Comment by tjwebbnorfolk
2 days ago
From the moment I saw this in the WSJ this morning, I was wondering what people were going to come up with in order to be against this obviously-good idea, just because Trump said it.
Now I know.
2 days ago
From the moment I saw this in the WSJ this morning, I was wondering what people were going to come up with in order to be against this obviously-good idea, just because Trump said it.
Now I know.
I don’t read this as being against it at all. They’re simply pointing out it doesn’t have that big of an impact because of a bigger problem that remains.
Institutional investors collectively nearly a million residential properties in the US, and continue to buy more. When turnover of inventory is only a couple percent a year, owning nearly 1% of the housing stock and not turning it over is a lot. Small landlord property turnover is much higher than institutions.

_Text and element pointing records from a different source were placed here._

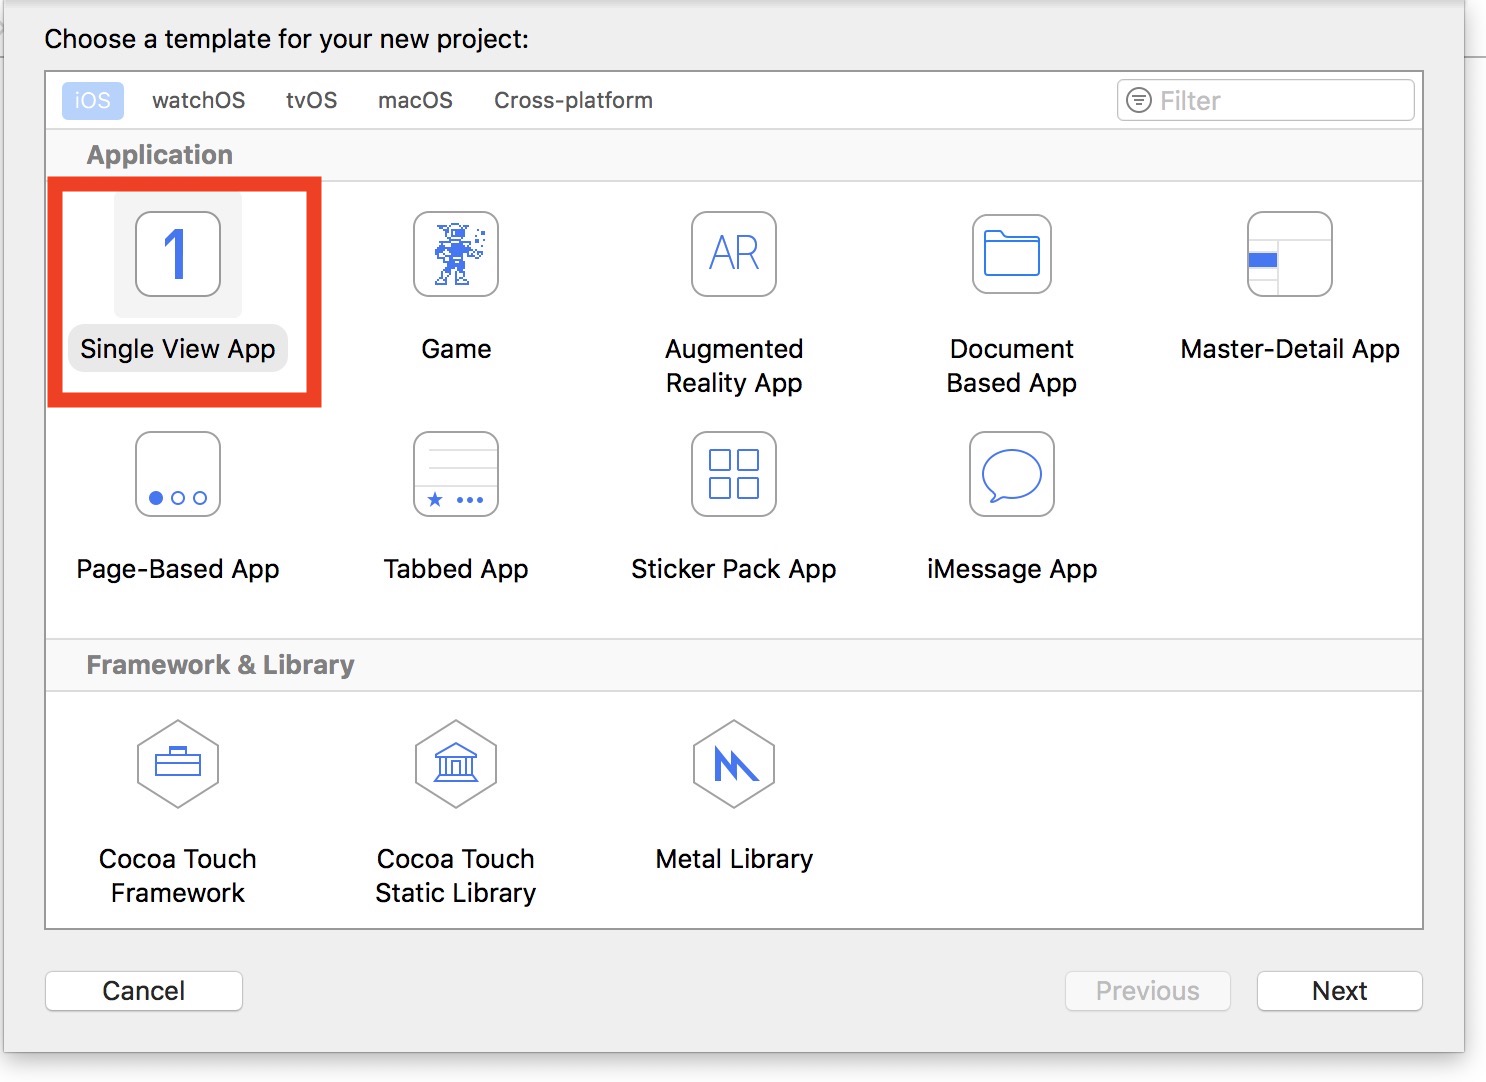This screenshot has height=1082, width=1486.
Task: Select the Page-Based App template icon
Action: (178, 474)
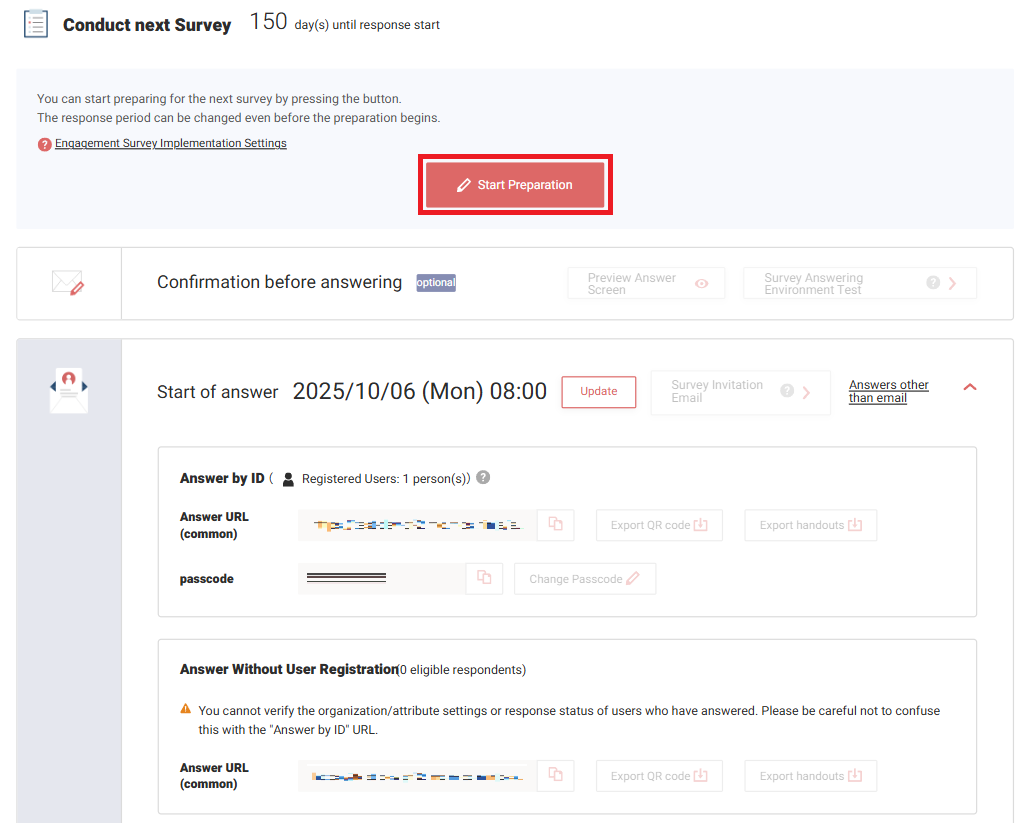The width and height of the screenshot is (1029, 823).
Task: Click the help icon next to Registered Users count
Action: point(483,478)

This action would have an impact.
Other problems will ALWAYS remain. That's no reason not to make a dent in what can be dented.
I'm not against the idea per se, but "institutional investors are buying up homes" is an effect, not a cause. Boomers demanded that "house values are never allowed to go down, only up" and put all manner of construction-preventing policy in place to make sure this happened, so of course institutional investors showed up. If there's an asset class which is only allowed to go up, why wouldn't they?

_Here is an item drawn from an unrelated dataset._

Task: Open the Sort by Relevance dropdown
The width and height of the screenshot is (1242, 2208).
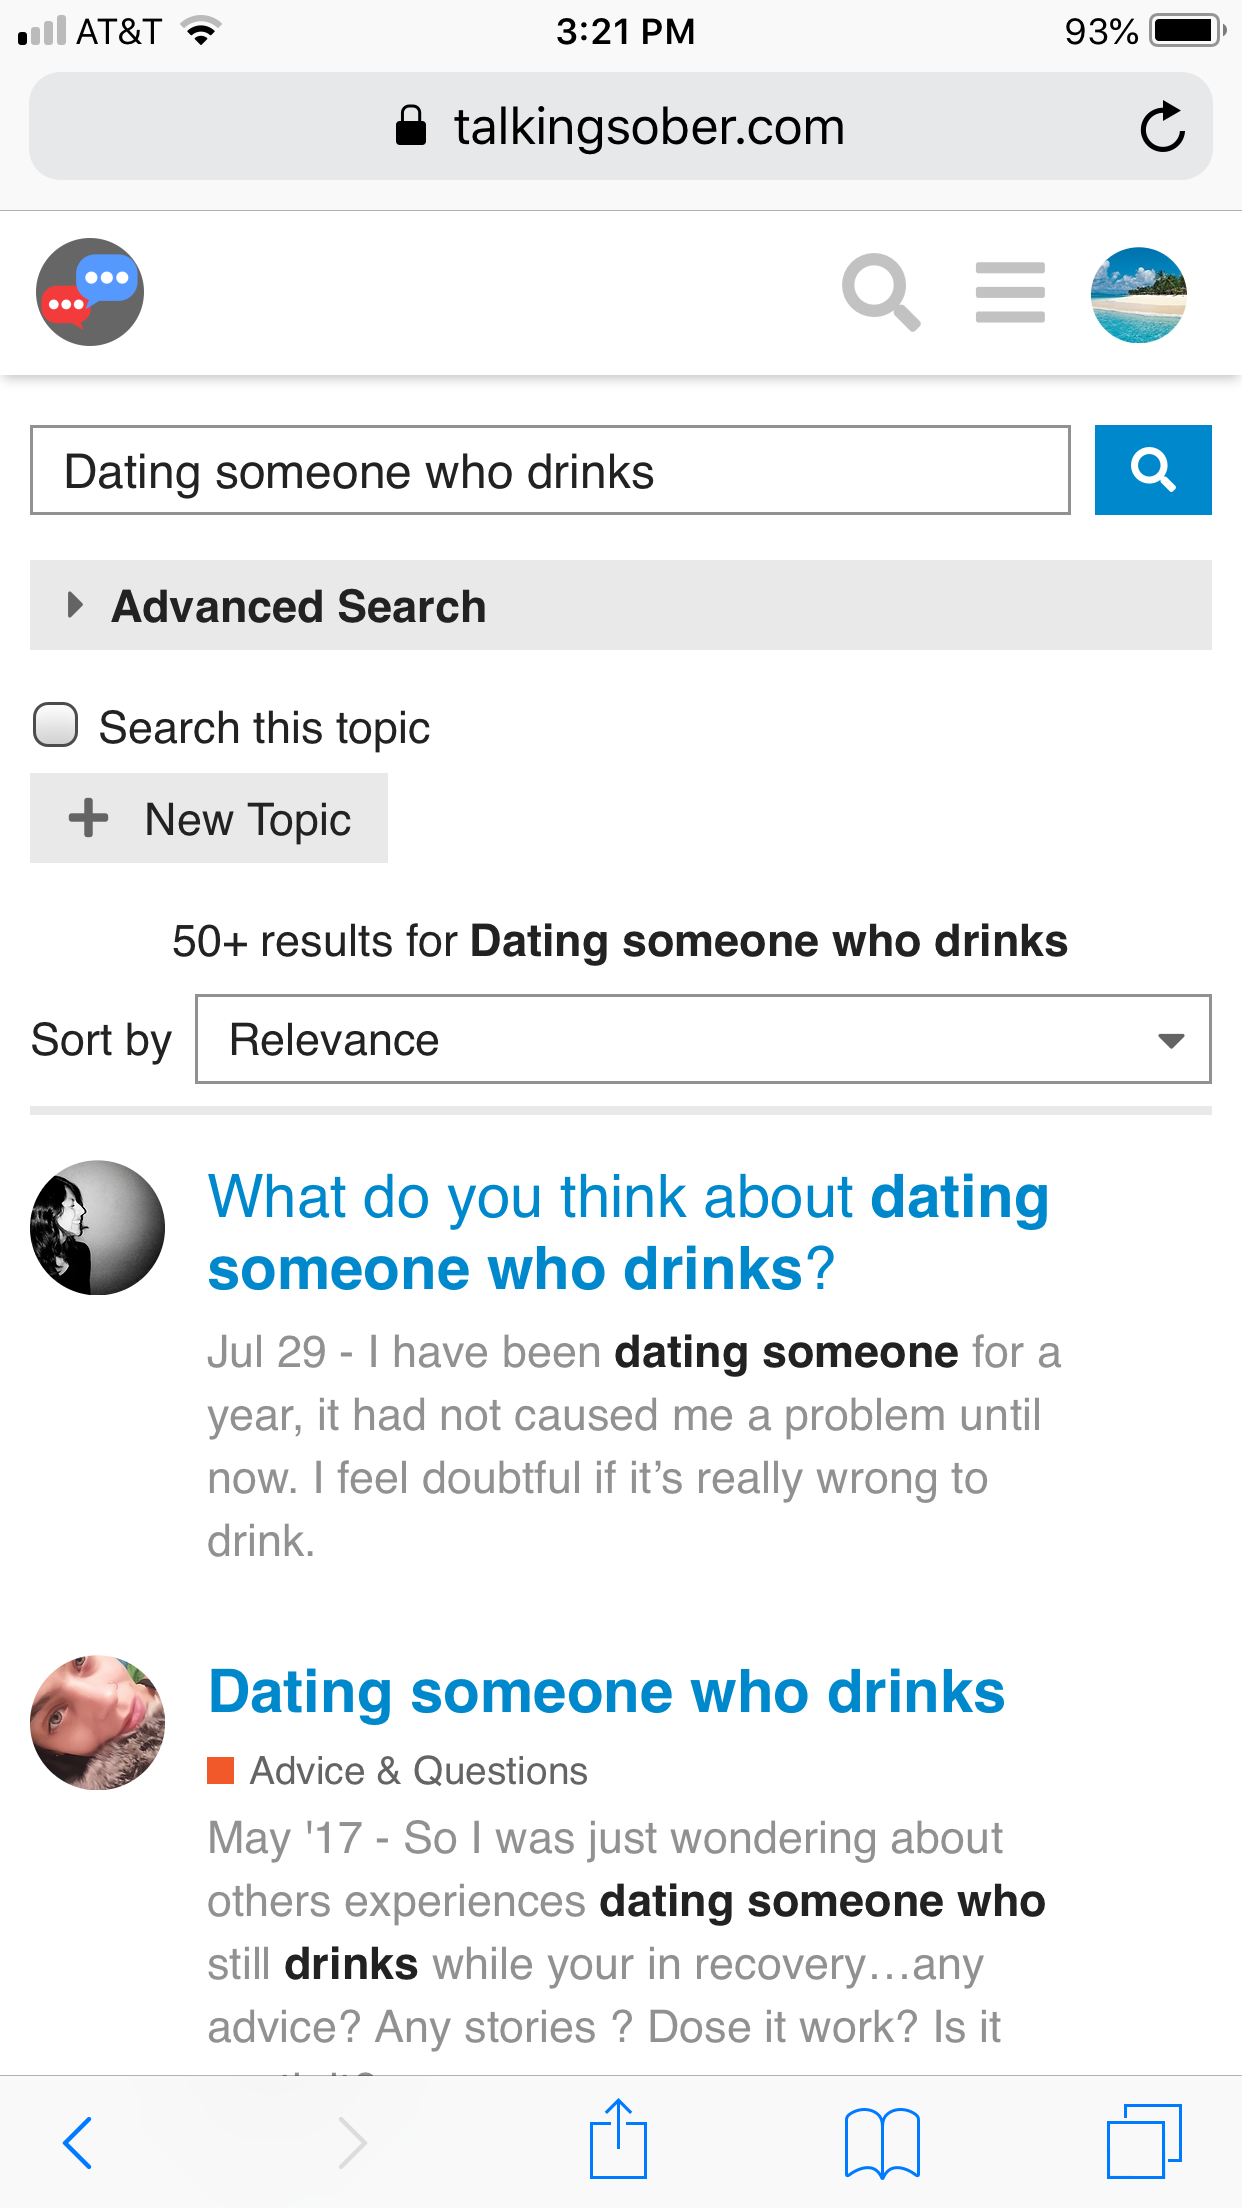Action: pyautogui.click(x=702, y=1040)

Banning institutional investment doesn't remove the "can only go up" laws and mindset, so I think (assuming this even happens, which it probably won't: TACO) the actual effect on prices will be minimal.
I don't know if you've noticed, but politicians aren't in the business of root-cause analysis or actual solutions. They are in the business of making things either slightly better or significantly worse for certain people.

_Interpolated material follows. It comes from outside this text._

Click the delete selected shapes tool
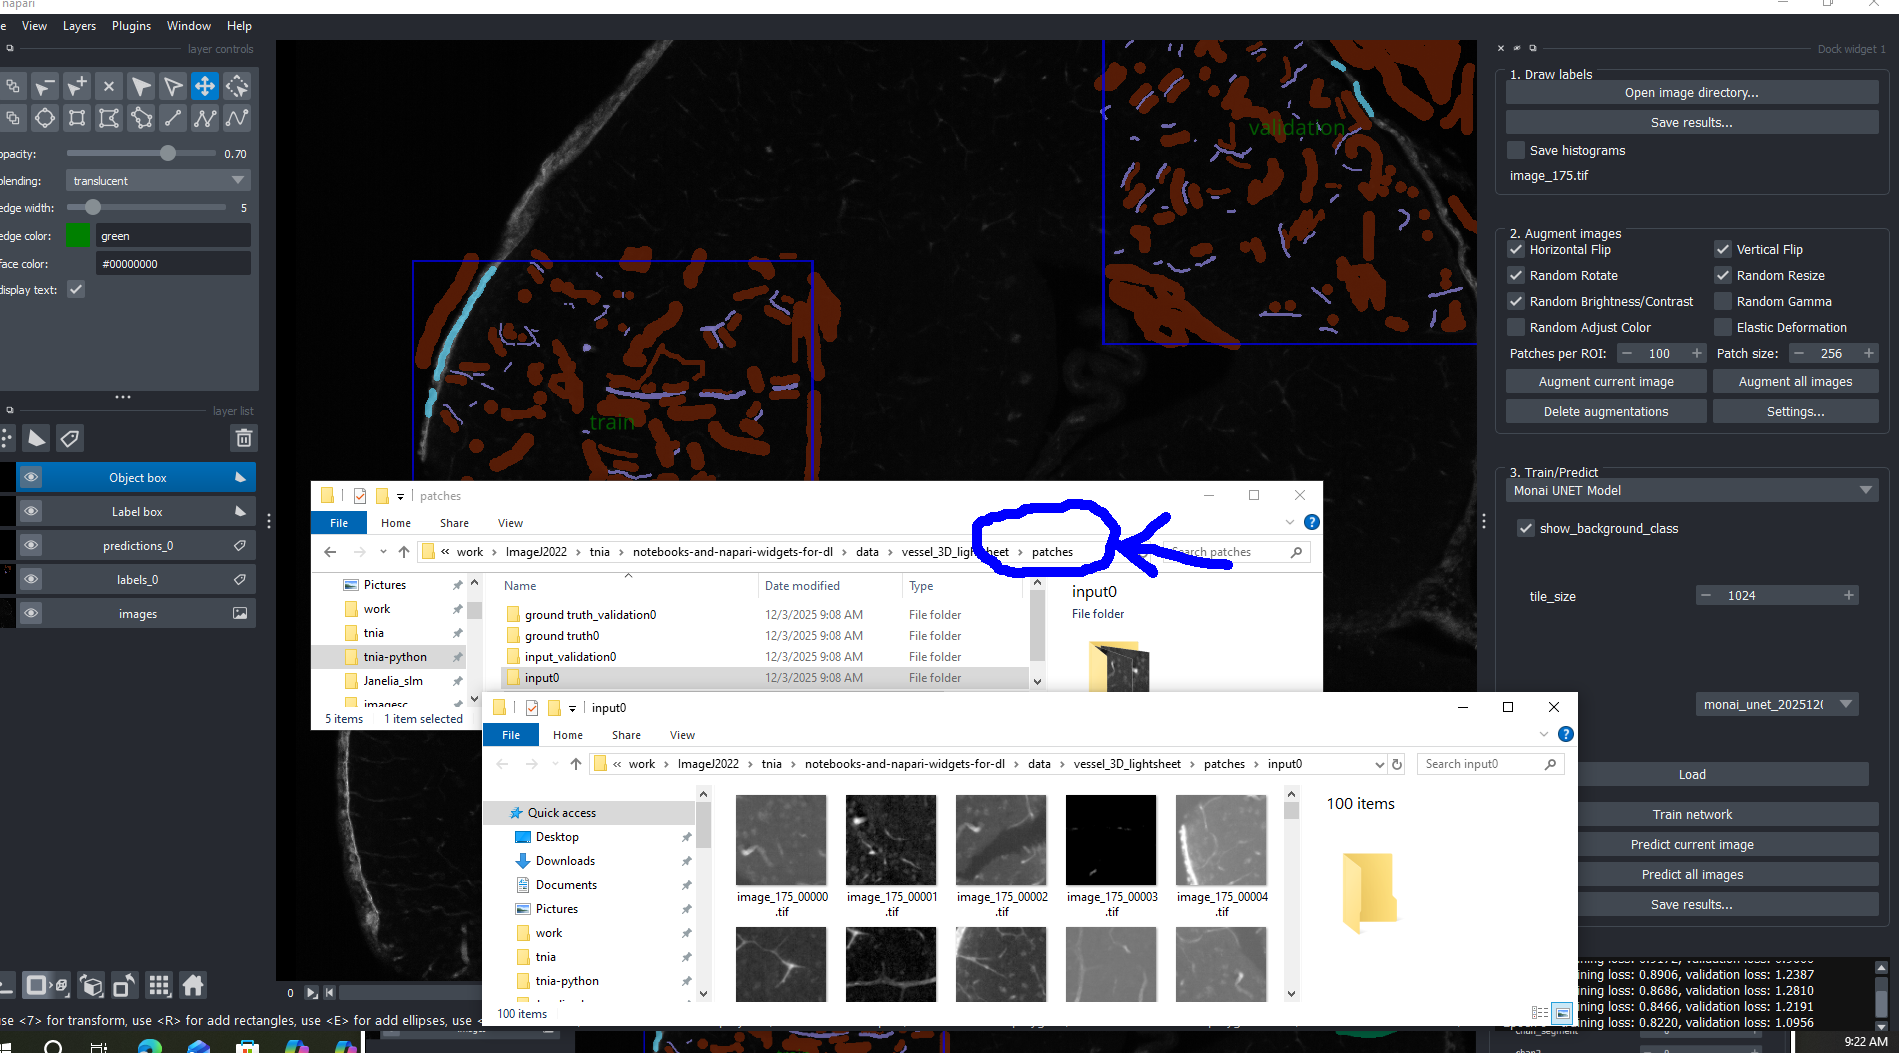 [x=109, y=87]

This would make the situation slightly better for people who want to buy houses.
Perhaps it's the case I'm 100% for this mainly because my extremely low expectations for politicians have been met and exceeded in this circumstance.
I don't know why we have to be negative about something that makes a small improvement in something that sucks.
I have to admit, I'm very used to politicians tossing out non-fixes as a distraction when there's some problem, but your comment is the first case I've ever seen of a voter openly acknowledging that it's a non-fix, but being happy about it anyway. And not just that, but actually attacking the people pointing out that it's a non-fix, and casting sinister aspersions on their motives.
This isn't even shooting the messenger or the guy pointing out that the emperor has no clothes, I'm not sure there's an existing idiom for the thing you're doing.
2 replies →
This would make the situation slightly better for people who want to buy houses.
To the extent that it has the effect of transferring some properties from rentals to sales, it's only better for the renter who wants to buy and who just barely wasn't able to. It's worse for renters who either don't want to buy or who still can't afford it, because rents will increase due to reduced supply.
How are you so sure this will be a definite improvement? Many well-meaning policies have had a measurable negative effect.
Too much TDS man. Not everything is about Trump.